A better way to protect the rights of arrestees who aren’t charged for days
Probable cause hearings should be held in open court, with public notice, and defense counsel should be present to keep an eye on what’s going on.
Imagine being arrested and held in a police lock-up for days on end before seeing a judge — or even having charges filed against you.
That’s how it was in Chicago and the country before the U.S. Supreme Court in 1975 ruled that the police must go to court and prove to a judge that there is probable cause to hold a suspect longer than 48 hours.
Gerstein hearings, as they are called, have become an important step in protecting the civil liberties of arrestees for more than 40 years. But as a Sun-Times report this week made clear, the hearings themselves can be troubling, held out of public view in empty courtrooms or police station back rooms, with the arrested person sometimes clueless as to what’s going on.
Several obvious reforms would improve the process, making probable cause hearings more open, transparent and respectful.
As things work now, Gerstein hearings are brief. A police officer appears before a judge, and the judge asks the officer whether his written statement of probable cause — his justification for wanting to detain an arrested person a little longer — is true and correct.
The officer answers “yes.” Then the judge, who has reviewed the documents, almost always signs an order allowing the police to hold the arrested person until the next session of bond court — typically within two days.
In most cases, the suspect appears for the probable cause hearing, as well, but he usually is asked no more than his name. And he’s returned to the police lock-up immediately afterward. The hearings are held without public notice, and because the Supreme Court has ruled that such proceedings are “non-adversarial,” the suspect’s lawyer is not notified or present.
All of this is legal. It is all within the letter of the law, as mandated by the Supreme Court.
But that does not mean the hearings could not be more open and monitored, more in the spirit of equal justice for all. We believe Gerstein hearings should be held in open court, with public notice, and with a defense lawyer notified in advance and ideally present — even if only to keep an eye on what’s going on.
Equally important, a judge should be required at the beginning of a probable cause hearing to explain its purpose to the detained person. You might assume this is already done, but it’s not.

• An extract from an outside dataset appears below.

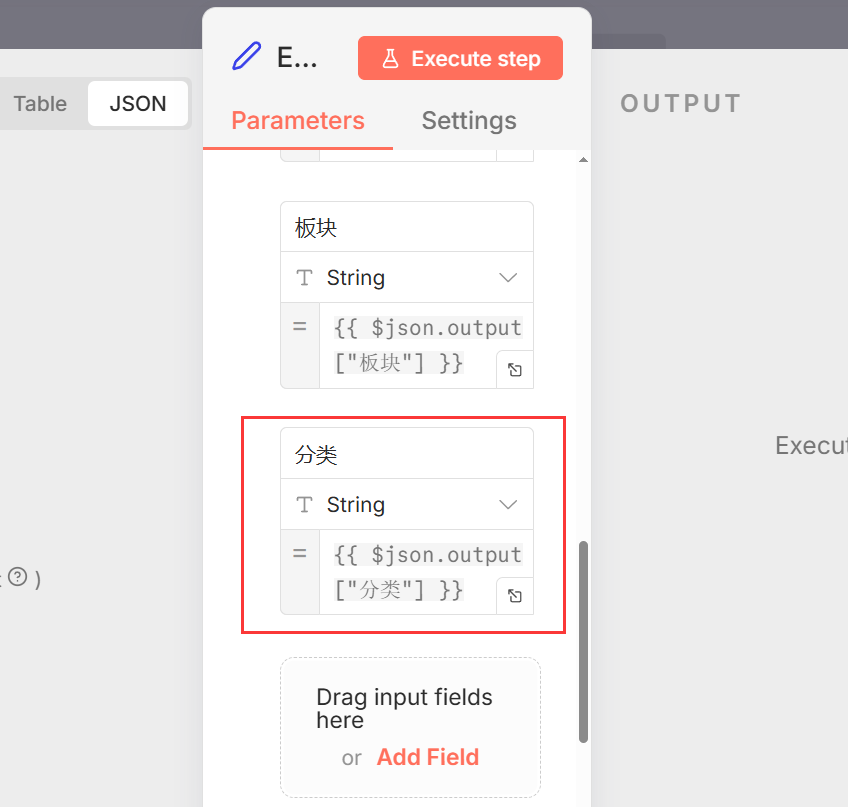848x807 pixels.
Task: Switch output view to JSON
Action: tap(138, 104)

In a December 29, 2019, hearing at the Chicago police station at Belmont and Western avenues, Cook County Judge Clarence Burch was on the verge of signing a detective’s probable cause complaint when the person being held, Marlon Bradley, interrupted, according to transcripts obtained by the Sun-Times.
“Excuse me, what is going on?’’ Humphries asked.
“I am going to tell you in one moment,” Burch said. “Just hold on, sir. Just relax.”
“No, I can’t relax,” Humphries replied. “I am supposed to have legal representation at any hearing I am at. I don’t have no legal representation. I want to say this for the record, Man. I don’t have anything . . . and I ain’t never ever been in any process like this. . . . What am I being charged with?”
“The detective will explain that to you, sir,” Burch said.
And with that, the hearing was ended. Nothing in the transcript indicates that anybody — the detective or the judge — answered Humphries’ entirely reasonable questions.
City Hall and the courts have made improvements in Gerstein hearings in the last year. A court stenographer now is present at every hearing, which was not the case as recently as last summer, and the office of Cook County Chief Judge Timothy Evans now schedules the hearings. For years until last fall, the hearings were scheduled by a retired judge whose work was poorly monitored, though he was paid up to $8,000 a month.
The key improvement here is that Judge Evans has effectively assumed responsibility for the quality of the hearings and any future reforms. In this, we believe the Cook County state’s attorney’s office should also play a bigger role. When we asked Kim Foxx’s office about that, they declined to comment.
Gerstein hearings are a commendable product of criminal justice reform. They were created to protect people who are arrested but not charged from getting lost in the system.
But in a city that suffers from a national reputation for treading on defendants’ rights, Gerstein hearings can never be too public, transparent or thorough.